2. Reversion -- what it means
A confirmed fan of the "reversion to the mean theory" of investing, Standpoint Research operates on the supposition that great stocks tend to outperform the average performance on the S&P 500 and lousy stocks tend to underperform it -- but over long periods of time, most stocks track the performance of the S&P 500 stock market average. When a great company like IBM lags too far behind, therefore, Standpoint often makes a wager on the stock eventually catching up -- rather than the rest of the market slowing down.
It's a simple theory, but like many things simple, it evidently works really well for Standpoint. According to our data here at Motley Fool CAPS, following this approach has helped Standpoint Research rack up a record of nearly 70% accuracy (69.57% to be precise) on its picks -- and this is on a record that stretches back more than a decade.
3. Why IBM might revert
So why might it work really well in IBM's case? IBM's gross and operating profit margins are entering their third straight year of continuing declines. According to data from S&P Global Market Intelligence, IBM boasted a gross profit margin of 50% as recently as 2014, but that number has slipped to 46.5% over the past 12-month period. Operating profit margin has suffered even more, falling from 21.7% to 17.2% over the same period -- a drop of 450 basis points.
And yet, Standpoint believes that "margins may have bottomed out and stabilized" for IBM. Although down again year over year in IBM's Q2 report, both gross and operating profit margins (and net margin, too) are up sequentially. Standpoint's "bet" is that "a margin bounce ... could get the share price back near $180 by 2018-2019."
The most important thing: Valuing IBM
Is Standpoint right about IBM's impending "margin bounce"? It could well be. In IBM's after-earnings conference call with analysts, CFO Martin Schroeter noted that IBM's "gross margin is up over two-and-a-half points sequentially," and predicted "improved performance in revenue and gross margin in the second half" of 2017.
For the full year, IBM says it expects to earn $11.95 in net profit, with free cash flow equal to last year's $13.4 billion -- which would be an improvement over the $12.2 billion in cash that IBM generated over the last 12 months.

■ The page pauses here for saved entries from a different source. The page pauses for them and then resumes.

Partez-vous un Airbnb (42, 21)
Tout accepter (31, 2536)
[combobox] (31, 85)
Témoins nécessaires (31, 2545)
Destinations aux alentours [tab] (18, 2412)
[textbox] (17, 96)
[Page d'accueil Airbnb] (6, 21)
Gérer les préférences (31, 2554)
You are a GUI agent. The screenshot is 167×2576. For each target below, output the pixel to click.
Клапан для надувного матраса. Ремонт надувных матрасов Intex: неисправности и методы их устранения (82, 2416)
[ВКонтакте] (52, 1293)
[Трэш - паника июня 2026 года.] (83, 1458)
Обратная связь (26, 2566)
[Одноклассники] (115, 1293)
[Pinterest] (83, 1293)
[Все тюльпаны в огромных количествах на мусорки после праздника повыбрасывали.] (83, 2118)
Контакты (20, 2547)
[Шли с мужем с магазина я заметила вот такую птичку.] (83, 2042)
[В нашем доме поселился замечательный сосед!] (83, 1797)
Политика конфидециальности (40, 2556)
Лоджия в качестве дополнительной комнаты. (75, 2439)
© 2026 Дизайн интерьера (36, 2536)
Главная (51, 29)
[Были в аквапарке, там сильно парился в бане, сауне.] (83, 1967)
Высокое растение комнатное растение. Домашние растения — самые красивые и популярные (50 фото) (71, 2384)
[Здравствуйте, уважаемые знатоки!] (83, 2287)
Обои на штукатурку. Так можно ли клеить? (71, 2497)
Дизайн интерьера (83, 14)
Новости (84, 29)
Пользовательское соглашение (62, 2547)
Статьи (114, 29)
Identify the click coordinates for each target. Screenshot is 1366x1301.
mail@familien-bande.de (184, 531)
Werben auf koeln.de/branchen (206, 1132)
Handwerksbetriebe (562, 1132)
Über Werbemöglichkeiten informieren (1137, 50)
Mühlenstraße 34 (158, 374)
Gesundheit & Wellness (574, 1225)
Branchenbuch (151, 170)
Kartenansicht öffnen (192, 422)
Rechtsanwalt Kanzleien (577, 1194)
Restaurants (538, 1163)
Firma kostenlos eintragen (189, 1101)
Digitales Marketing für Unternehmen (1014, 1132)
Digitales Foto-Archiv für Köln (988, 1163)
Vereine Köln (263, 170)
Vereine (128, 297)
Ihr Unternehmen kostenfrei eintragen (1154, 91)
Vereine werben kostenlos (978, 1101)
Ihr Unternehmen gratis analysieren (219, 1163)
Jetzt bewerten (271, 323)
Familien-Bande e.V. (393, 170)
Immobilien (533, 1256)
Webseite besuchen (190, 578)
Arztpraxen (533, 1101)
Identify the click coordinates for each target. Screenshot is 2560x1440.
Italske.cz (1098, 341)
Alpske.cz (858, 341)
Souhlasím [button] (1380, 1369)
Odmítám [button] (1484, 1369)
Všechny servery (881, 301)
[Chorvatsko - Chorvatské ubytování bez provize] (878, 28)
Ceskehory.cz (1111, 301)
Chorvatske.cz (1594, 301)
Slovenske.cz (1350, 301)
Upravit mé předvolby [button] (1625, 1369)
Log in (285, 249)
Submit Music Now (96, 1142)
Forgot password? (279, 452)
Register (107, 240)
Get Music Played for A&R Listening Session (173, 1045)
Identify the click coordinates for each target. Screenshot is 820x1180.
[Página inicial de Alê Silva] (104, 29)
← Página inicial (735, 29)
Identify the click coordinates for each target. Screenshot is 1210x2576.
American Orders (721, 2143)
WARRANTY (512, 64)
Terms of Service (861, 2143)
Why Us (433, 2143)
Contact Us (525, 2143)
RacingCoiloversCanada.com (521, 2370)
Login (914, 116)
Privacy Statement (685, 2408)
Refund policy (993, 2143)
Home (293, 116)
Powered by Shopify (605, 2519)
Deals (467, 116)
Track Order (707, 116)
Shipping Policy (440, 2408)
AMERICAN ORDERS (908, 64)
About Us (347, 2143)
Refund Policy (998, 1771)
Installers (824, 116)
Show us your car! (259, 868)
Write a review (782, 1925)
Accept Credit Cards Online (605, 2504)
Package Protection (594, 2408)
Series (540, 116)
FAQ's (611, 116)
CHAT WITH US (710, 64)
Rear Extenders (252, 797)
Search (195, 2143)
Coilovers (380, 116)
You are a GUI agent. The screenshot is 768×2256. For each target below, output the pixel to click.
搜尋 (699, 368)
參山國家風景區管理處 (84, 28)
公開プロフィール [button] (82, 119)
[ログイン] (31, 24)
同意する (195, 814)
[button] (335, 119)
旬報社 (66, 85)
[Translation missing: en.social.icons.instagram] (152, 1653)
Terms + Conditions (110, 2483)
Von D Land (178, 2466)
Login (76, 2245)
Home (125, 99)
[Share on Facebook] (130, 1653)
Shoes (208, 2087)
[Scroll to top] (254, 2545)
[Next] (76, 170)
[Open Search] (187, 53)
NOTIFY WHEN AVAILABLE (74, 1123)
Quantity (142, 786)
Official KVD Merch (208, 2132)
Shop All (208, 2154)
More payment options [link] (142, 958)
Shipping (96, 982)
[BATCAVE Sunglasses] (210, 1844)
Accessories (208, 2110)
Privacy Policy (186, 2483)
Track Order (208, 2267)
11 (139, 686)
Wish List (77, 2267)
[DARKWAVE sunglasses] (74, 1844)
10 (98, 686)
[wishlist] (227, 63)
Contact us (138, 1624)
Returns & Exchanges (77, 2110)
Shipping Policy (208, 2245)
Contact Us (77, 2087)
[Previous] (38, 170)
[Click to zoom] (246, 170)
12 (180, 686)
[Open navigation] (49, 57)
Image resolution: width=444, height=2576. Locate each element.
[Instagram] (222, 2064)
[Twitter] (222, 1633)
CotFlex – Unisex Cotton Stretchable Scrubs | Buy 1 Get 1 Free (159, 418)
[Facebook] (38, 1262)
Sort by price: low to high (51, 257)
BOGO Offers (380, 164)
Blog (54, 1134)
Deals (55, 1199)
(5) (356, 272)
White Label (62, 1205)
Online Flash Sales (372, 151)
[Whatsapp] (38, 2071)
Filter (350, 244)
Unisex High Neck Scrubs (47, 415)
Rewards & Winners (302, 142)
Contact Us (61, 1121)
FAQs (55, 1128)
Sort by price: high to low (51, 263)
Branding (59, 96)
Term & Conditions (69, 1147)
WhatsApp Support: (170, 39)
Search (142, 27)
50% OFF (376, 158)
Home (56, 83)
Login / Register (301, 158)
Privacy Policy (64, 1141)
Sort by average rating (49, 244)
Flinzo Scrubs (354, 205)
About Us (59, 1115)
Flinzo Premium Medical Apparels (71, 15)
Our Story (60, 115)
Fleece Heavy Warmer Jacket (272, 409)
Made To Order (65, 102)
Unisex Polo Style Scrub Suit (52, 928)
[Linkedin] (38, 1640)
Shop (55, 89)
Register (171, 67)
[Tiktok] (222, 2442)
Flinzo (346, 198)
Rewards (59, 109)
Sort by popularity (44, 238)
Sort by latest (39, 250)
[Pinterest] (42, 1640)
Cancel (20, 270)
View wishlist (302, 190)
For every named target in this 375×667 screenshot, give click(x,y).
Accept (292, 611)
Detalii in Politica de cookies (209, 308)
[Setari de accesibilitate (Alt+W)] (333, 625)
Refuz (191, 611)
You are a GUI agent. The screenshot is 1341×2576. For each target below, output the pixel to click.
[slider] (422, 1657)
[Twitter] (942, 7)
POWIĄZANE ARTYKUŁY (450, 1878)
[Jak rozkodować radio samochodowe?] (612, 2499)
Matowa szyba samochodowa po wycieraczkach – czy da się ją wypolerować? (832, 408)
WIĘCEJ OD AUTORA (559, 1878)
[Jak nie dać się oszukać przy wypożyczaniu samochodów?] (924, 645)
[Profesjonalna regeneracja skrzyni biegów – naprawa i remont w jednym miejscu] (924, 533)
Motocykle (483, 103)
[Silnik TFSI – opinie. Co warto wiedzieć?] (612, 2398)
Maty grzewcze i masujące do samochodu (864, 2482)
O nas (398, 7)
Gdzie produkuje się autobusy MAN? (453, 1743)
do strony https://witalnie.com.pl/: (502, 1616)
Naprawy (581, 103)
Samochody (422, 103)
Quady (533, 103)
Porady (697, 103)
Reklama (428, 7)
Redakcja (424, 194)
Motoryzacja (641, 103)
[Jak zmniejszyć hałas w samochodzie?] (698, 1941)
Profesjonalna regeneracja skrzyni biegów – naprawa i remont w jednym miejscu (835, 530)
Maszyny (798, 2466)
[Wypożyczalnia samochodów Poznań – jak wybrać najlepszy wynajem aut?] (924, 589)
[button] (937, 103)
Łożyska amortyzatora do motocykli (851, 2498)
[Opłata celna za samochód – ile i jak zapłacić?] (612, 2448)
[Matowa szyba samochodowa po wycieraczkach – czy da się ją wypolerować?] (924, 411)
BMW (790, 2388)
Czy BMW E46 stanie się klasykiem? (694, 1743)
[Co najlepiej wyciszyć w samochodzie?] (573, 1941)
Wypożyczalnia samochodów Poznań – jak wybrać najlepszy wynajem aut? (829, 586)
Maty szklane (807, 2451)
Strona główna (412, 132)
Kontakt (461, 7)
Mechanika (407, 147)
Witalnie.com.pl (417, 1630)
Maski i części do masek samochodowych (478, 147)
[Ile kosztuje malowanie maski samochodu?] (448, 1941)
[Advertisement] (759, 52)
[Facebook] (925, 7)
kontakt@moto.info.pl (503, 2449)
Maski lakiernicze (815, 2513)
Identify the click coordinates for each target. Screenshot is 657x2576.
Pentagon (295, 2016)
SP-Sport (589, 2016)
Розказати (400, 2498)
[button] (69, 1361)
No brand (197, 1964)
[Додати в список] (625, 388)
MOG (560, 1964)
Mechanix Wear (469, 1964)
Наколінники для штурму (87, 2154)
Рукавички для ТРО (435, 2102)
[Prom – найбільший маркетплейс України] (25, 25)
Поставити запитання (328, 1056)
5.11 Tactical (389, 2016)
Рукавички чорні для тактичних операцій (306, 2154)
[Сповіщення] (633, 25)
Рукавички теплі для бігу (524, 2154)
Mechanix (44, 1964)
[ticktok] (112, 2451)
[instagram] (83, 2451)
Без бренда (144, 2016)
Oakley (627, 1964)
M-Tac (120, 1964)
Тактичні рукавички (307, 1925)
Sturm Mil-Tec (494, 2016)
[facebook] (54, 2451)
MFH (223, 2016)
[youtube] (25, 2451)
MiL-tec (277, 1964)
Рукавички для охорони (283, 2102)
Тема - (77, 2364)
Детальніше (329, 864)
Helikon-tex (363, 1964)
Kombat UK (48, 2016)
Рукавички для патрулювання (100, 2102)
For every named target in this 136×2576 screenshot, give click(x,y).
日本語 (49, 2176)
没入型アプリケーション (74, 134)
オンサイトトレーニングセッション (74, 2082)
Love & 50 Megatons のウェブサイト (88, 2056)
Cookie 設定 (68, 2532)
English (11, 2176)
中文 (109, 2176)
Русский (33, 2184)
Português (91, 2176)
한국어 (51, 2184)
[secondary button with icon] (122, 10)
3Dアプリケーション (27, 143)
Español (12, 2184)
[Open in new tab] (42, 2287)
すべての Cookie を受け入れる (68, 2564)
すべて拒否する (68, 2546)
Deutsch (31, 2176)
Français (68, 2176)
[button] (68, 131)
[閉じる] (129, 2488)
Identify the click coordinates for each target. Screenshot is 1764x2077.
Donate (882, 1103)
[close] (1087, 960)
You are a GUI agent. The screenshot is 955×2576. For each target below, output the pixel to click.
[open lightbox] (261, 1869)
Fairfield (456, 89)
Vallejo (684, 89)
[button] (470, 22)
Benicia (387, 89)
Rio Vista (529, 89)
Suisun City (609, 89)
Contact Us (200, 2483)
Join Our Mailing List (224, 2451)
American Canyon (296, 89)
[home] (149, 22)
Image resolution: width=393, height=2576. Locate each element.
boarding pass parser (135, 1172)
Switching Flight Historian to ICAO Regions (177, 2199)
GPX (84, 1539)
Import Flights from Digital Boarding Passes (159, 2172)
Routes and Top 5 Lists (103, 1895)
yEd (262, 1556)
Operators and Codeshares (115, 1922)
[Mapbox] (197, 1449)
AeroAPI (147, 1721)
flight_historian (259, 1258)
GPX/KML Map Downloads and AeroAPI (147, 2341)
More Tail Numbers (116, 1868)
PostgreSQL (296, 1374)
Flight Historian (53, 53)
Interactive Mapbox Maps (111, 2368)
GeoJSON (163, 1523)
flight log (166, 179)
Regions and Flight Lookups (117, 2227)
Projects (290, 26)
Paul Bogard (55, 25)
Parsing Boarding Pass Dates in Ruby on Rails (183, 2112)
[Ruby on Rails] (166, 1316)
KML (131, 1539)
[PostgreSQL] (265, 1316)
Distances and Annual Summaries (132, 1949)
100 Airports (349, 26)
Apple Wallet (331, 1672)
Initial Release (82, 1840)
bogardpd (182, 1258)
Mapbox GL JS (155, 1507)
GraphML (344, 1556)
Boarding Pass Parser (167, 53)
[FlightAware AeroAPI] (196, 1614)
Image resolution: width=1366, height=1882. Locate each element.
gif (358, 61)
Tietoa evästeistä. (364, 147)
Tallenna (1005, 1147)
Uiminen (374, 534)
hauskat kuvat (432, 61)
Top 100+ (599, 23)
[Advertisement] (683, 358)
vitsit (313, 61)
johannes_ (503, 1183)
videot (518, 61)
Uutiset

Valued on earnings, IBM stock now sells for 12.3 times that current-year earnings projection. Valued on free cash flow, the stock sells for 10.3 times FCF. Those don't seem to be expensive valuations, except for two things:
First, valuations based on market capitalization alone don't take into account IBM's $33.4 billion in net debt on its balance sheet. Factor that debt into your calculations, and IBM stock is arguably about 24% more expensive than its market cap alone makes it look. Second, while Standpoint seems convinced IBM's margins will bounce, and management backs it up, other analysts aren't so sure. Morningstar projections call for the S&P 500 as a whole to grow earnings at about 9.6% annually over the next five years. But the projection for IBM stock in particular is for much more muted 4% annualized growth.
If Standpoint is right, and IBM stock succeeds in growing at least as fast as the rest of the stock market, then with its 4.1% dividend yield I'd say there's at least a case to be made that IBM is selling for close to fair value. But if the best IBM can achieve is only 4% growth, it may be safer to stay away.